## Aim of the task
Only the number is wanted: how many lines below contain "field"?

(Beginning of Records for the task)

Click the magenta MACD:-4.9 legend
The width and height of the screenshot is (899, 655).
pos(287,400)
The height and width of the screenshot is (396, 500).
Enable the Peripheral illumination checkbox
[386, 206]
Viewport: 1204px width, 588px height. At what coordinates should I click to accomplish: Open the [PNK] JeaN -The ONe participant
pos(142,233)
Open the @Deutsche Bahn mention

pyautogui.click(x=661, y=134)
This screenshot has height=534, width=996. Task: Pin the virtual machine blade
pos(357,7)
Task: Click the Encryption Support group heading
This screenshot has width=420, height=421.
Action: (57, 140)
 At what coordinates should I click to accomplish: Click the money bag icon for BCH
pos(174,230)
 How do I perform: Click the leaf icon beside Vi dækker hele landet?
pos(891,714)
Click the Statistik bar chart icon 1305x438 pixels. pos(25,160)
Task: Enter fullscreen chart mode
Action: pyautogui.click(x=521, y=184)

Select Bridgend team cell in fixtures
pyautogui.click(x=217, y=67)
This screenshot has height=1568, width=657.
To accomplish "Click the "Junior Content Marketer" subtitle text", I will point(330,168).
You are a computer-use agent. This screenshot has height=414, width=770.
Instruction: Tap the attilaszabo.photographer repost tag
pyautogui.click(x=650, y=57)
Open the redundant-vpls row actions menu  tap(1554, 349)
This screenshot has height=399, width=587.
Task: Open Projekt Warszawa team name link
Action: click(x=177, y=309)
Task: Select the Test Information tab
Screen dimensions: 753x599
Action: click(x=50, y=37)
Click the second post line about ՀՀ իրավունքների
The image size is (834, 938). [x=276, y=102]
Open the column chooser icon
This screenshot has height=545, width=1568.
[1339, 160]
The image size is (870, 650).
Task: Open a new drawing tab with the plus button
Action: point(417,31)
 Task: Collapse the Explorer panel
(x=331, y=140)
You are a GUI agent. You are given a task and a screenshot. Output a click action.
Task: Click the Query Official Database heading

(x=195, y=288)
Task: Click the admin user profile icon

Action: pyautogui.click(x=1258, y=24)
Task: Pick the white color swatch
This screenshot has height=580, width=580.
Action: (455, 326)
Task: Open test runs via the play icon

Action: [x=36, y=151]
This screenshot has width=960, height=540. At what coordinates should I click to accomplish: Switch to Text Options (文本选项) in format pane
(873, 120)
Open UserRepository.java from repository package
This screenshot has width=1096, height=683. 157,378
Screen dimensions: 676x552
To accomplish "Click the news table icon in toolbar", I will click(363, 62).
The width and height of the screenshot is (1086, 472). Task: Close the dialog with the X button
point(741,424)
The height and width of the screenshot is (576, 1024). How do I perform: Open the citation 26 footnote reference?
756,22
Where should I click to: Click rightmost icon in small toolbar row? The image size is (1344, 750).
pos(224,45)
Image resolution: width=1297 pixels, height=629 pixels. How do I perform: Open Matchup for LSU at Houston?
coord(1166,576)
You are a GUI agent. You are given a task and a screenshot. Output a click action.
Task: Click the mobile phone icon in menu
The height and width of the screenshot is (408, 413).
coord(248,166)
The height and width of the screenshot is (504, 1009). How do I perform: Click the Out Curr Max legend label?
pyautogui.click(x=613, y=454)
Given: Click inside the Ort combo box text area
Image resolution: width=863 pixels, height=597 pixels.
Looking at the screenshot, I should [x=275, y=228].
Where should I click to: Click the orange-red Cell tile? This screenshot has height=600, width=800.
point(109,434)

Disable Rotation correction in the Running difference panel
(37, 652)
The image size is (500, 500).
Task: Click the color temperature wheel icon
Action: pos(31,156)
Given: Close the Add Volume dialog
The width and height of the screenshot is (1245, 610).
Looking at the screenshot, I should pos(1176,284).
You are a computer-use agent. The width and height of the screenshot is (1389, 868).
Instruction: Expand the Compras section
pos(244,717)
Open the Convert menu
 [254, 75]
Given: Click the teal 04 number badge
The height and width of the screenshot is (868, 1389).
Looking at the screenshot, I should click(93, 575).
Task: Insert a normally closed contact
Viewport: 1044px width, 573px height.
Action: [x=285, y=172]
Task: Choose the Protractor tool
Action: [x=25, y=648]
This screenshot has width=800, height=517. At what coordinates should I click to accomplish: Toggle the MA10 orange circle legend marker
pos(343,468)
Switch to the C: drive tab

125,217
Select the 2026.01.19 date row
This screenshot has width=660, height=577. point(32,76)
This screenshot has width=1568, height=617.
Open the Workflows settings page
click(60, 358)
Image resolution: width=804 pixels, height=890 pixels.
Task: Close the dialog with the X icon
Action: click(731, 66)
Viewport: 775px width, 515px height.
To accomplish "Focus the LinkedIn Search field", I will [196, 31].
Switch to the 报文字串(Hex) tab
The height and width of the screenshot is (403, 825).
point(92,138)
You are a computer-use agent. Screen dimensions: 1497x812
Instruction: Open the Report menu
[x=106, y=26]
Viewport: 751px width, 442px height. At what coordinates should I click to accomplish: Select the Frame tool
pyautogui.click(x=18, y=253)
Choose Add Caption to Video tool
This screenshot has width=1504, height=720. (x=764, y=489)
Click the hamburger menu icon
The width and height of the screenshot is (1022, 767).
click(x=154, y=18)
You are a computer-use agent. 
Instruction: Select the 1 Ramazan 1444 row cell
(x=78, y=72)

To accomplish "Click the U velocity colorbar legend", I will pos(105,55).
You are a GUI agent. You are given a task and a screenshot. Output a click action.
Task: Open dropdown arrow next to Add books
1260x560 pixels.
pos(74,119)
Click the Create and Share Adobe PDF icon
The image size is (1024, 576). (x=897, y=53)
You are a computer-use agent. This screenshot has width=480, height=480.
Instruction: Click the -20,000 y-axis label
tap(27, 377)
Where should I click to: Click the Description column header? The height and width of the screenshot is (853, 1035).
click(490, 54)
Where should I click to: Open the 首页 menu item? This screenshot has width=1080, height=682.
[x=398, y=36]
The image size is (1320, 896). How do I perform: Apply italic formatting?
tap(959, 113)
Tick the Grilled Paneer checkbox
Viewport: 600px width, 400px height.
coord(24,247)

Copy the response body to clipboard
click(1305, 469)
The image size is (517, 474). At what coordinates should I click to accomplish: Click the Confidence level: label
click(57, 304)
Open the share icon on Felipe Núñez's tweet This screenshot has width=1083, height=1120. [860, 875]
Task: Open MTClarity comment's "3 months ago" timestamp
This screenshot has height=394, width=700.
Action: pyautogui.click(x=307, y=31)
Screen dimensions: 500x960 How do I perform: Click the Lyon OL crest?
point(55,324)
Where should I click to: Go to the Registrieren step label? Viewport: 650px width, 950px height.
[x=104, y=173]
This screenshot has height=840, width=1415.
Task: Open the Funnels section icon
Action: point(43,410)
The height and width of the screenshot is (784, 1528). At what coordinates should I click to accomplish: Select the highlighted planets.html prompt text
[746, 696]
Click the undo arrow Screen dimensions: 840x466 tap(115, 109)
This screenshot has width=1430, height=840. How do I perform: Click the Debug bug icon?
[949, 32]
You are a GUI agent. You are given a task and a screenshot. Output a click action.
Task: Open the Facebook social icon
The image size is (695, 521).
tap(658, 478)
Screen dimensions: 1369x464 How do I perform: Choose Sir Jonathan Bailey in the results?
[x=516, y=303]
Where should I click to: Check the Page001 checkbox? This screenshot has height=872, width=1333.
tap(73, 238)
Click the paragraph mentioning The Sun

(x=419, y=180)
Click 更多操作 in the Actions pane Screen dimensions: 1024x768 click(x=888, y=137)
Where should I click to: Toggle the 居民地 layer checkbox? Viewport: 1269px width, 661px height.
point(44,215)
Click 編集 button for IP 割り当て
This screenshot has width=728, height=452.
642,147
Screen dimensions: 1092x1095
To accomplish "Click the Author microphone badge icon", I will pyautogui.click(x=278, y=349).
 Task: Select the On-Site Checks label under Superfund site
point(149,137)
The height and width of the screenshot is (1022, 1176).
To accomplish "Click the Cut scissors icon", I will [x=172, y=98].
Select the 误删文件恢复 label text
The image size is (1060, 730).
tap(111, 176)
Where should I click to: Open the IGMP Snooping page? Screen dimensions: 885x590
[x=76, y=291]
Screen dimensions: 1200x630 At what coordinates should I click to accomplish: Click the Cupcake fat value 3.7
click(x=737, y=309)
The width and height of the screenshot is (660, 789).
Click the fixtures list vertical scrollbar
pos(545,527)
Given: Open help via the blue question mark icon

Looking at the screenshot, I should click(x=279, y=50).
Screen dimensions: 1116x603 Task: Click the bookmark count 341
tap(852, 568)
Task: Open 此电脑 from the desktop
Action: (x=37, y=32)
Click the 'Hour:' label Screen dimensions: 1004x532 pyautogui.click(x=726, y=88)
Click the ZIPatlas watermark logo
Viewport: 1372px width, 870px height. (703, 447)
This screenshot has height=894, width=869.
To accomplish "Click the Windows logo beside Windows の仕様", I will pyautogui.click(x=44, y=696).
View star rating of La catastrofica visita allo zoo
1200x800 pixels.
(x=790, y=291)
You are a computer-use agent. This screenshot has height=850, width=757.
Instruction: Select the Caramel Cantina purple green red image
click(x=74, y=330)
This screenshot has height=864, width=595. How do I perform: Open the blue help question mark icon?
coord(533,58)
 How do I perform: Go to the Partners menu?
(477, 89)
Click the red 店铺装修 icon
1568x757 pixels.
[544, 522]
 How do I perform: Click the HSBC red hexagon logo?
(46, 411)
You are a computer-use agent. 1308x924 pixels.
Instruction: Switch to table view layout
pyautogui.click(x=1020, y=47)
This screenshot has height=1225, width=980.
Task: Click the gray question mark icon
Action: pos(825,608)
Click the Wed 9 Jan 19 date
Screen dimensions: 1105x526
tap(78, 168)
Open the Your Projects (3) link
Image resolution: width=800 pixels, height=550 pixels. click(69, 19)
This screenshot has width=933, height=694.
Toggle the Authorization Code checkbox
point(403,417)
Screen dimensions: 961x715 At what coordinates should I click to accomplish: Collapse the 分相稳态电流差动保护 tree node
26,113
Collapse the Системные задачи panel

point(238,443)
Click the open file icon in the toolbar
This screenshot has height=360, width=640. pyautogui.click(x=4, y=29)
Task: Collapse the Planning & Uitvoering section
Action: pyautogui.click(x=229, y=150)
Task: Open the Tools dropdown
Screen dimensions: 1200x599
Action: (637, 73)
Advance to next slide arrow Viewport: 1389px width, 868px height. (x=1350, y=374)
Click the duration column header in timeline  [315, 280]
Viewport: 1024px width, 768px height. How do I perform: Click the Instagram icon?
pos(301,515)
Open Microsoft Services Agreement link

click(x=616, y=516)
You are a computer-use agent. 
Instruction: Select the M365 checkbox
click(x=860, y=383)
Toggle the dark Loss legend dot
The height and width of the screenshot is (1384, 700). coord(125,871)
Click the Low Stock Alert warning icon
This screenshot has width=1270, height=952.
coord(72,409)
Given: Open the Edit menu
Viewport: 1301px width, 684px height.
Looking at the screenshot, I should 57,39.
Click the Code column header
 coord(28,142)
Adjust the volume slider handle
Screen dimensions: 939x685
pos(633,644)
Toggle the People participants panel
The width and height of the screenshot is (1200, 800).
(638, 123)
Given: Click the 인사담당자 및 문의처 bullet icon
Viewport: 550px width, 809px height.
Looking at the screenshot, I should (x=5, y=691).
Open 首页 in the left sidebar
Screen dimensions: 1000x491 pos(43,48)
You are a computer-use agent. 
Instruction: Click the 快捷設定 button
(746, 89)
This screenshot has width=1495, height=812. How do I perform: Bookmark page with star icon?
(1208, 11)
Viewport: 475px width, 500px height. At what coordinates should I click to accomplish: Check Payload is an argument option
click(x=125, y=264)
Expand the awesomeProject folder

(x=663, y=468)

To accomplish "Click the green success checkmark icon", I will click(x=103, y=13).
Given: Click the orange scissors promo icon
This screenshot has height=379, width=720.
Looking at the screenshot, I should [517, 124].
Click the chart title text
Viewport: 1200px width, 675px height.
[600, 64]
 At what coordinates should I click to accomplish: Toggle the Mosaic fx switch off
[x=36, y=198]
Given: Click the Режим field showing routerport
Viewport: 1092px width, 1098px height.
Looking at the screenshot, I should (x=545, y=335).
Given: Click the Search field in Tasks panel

(End of Records for the task)

## Solution to this problem
3